Richard performed the act he had honed to perfection on tour the previous autumn. He began by goofing with those in the audience as they scurried back to their seats, and he never let up or even settled into anything that felt like a practiced routine. The one time he paused to catch his breath, Richard asked that the house lights be turned up so that he could introduce an old friend in the audience. “Ladies and gentlemen,” he said, “Mr. Huey P. Newton.” Maddeningly, the camera did not pivot to capture the moment when Huey half stood and waved to the crowd, in the unlikely event he actually did.
For an hour and fifteen minutes Richard riffed on his troubles with the law, his recent heart attack, and how his machismo was undone by the mysteries of the female orgasm. Richard relied on none of his seasoned characters—there was no Oilwell or Big Bertha, no sermons from Reverend Du Rite or Mudbone monologues to fall back on—just pure, uncut Richard Pryor. Working entirely without props, gimmicks, or excuses,” Chicago Reader film critic Jonathan Rosenbaum wrote, “he creates a world so intensely realized and richly detailed that it puts most million-dollar blockbusters to shame.” When the resulting movie, Richard Pryor: Live in Concert, was released to theatres just one month later, David Handelman, writing in the New York Times Magazine, called it his “indisputable moment of glory.” Not only is Richard Pryor: Live in Concert the crown jewel of stand-up comedy movies, it was also the first. Never before had a feature-length stand-up concert film received a theatrical release.
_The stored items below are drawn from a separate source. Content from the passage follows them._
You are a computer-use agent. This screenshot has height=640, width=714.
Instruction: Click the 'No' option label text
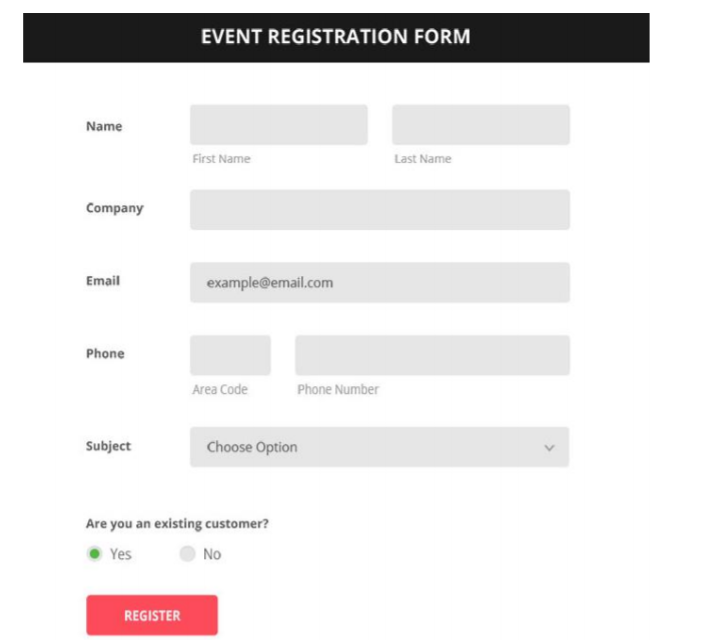(x=212, y=554)
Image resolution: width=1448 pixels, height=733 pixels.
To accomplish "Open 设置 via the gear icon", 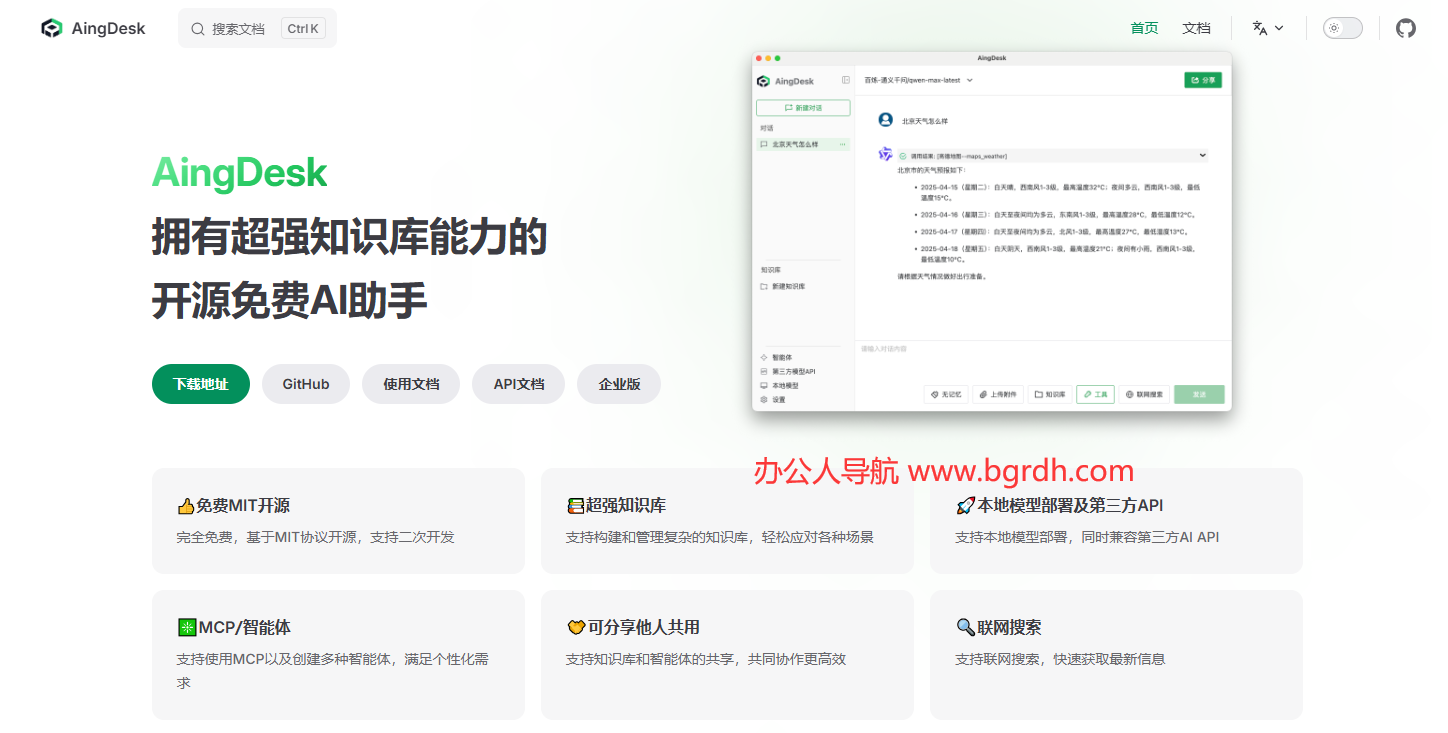I will [x=765, y=398].
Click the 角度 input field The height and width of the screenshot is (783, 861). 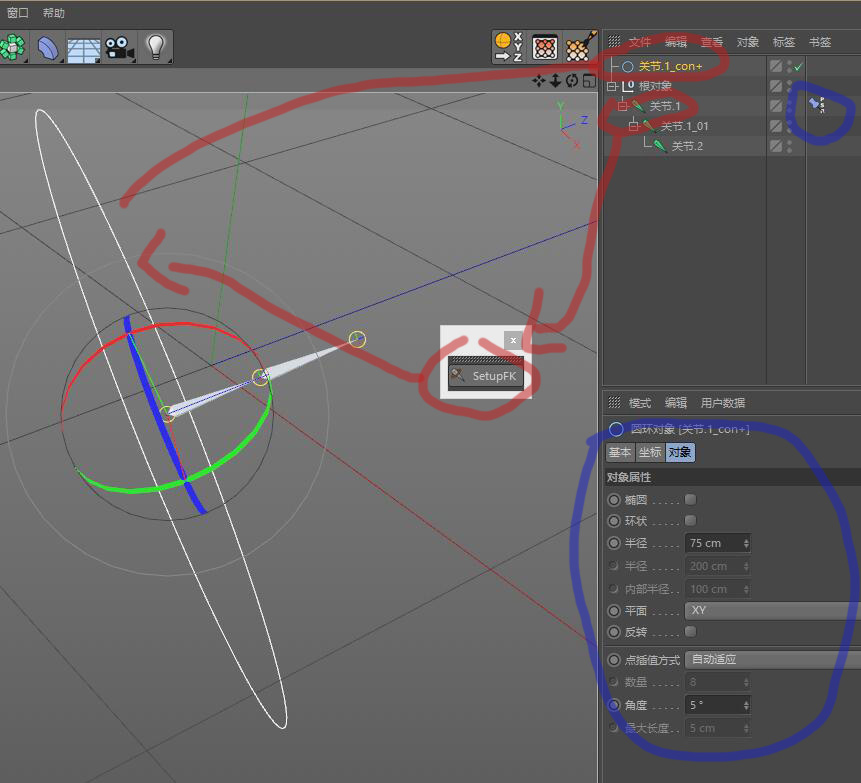[714, 705]
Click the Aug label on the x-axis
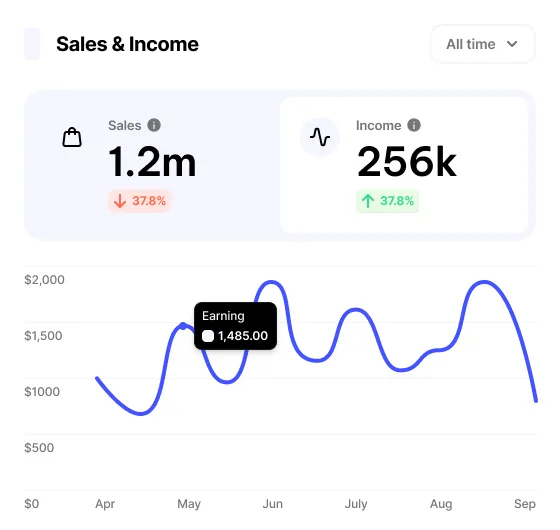 441,504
Which seems fitting, in the same way that Henry Aaron, the last major leaguer to have played in the Negro Leagues, remains the first player listed in the alphabetical Encyclopedia of Baseball.
New Yorker film critic Pauline Kael wrote that it was “a consummation of his years as an entertainer” and “probably the greatest of all recorded performance films. Pryor had characters and voices bursting out of him . . . Watching this mysteriously original physical comedian you can’t account for his gift and everything he does seems to be for the first time.” In sum, she deemed it the greatest performance she’d ever seen or ever hoped to see.
* In the routine, Richard claims the monkeys died while he was out of town. He’d left them in the care of a friend. The curious monkeys turned the knob on a gas stove but, having no matches to light it, asphyxiated and died. “He said what?” Penelope Spheeris said when we told her about this routine. “No! He fucking starved those monkeys to death! They forgot to feed them.”